* Requirement
Restate each record below word for word, skipping images.

* Stored data entries
%%
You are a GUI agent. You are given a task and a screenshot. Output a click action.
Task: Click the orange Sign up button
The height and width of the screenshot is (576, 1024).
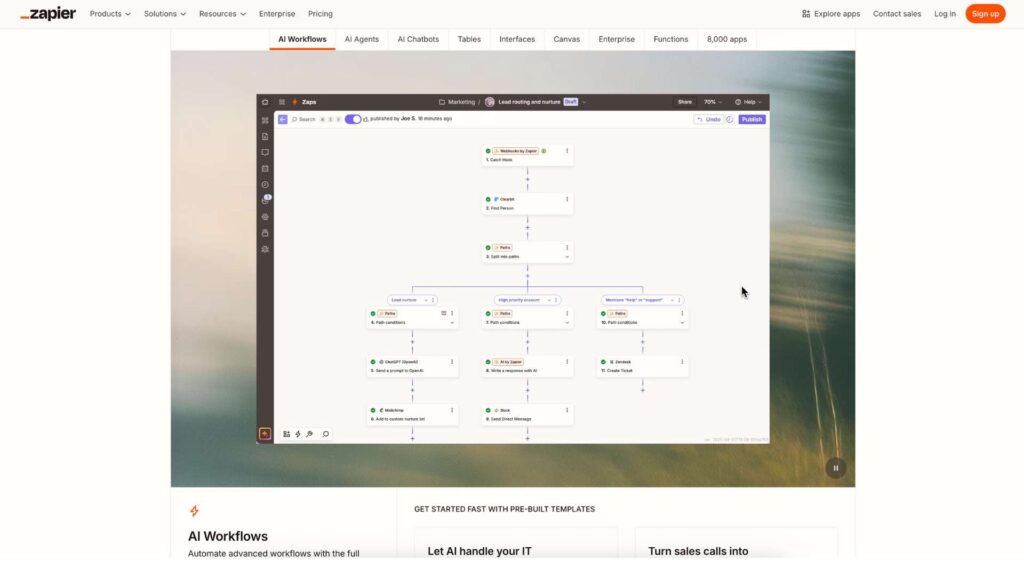click(x=984, y=13)
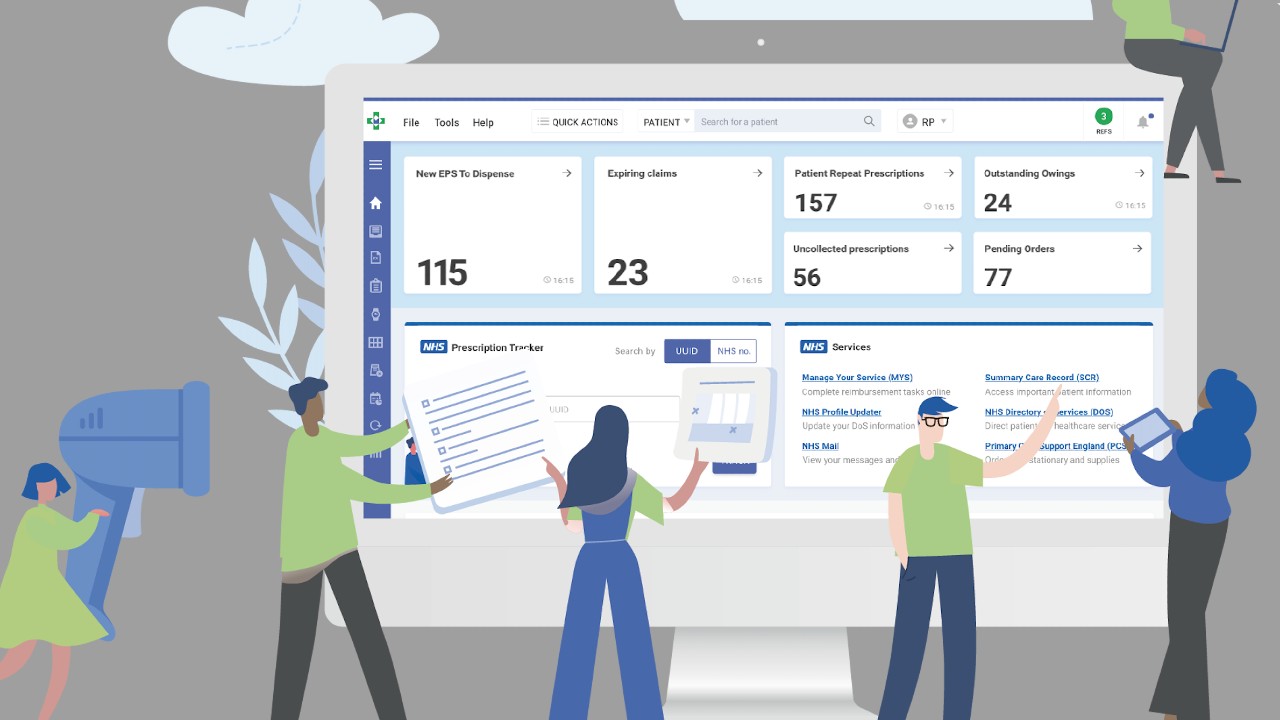Click the clipboard icon in the sidebar

click(376, 286)
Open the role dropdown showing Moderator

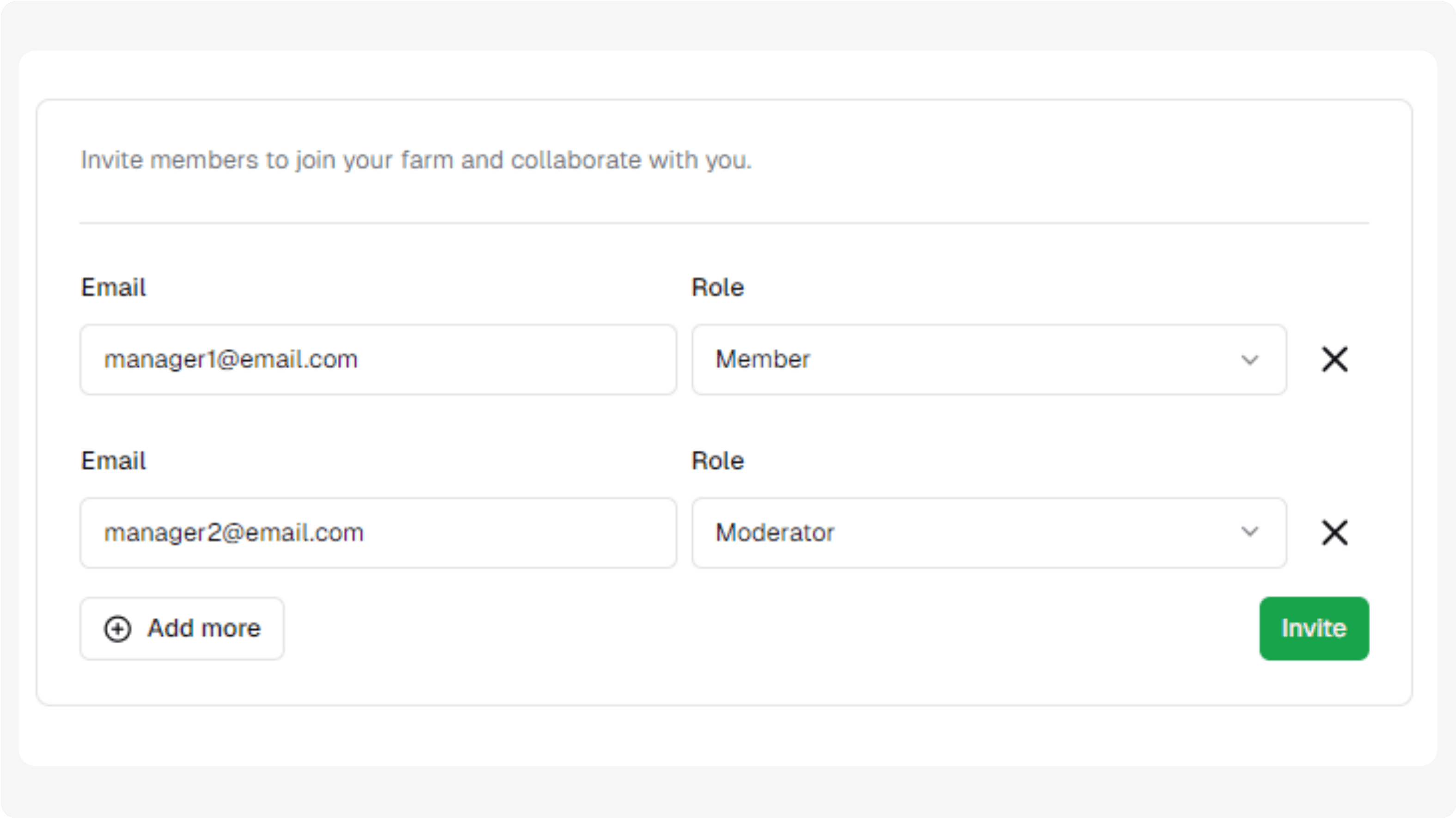point(989,532)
%%
* Completed task
You are a GUI agent. You are given a task and a screenshot. Output a click action.
Task: Click the orange Sign up button
The height and width of the screenshot is (576, 1024).
click(x=984, y=13)
Click the clipboard icon in the sidebar

click(376, 286)
Open the role dropdown showing Moderator

point(989,532)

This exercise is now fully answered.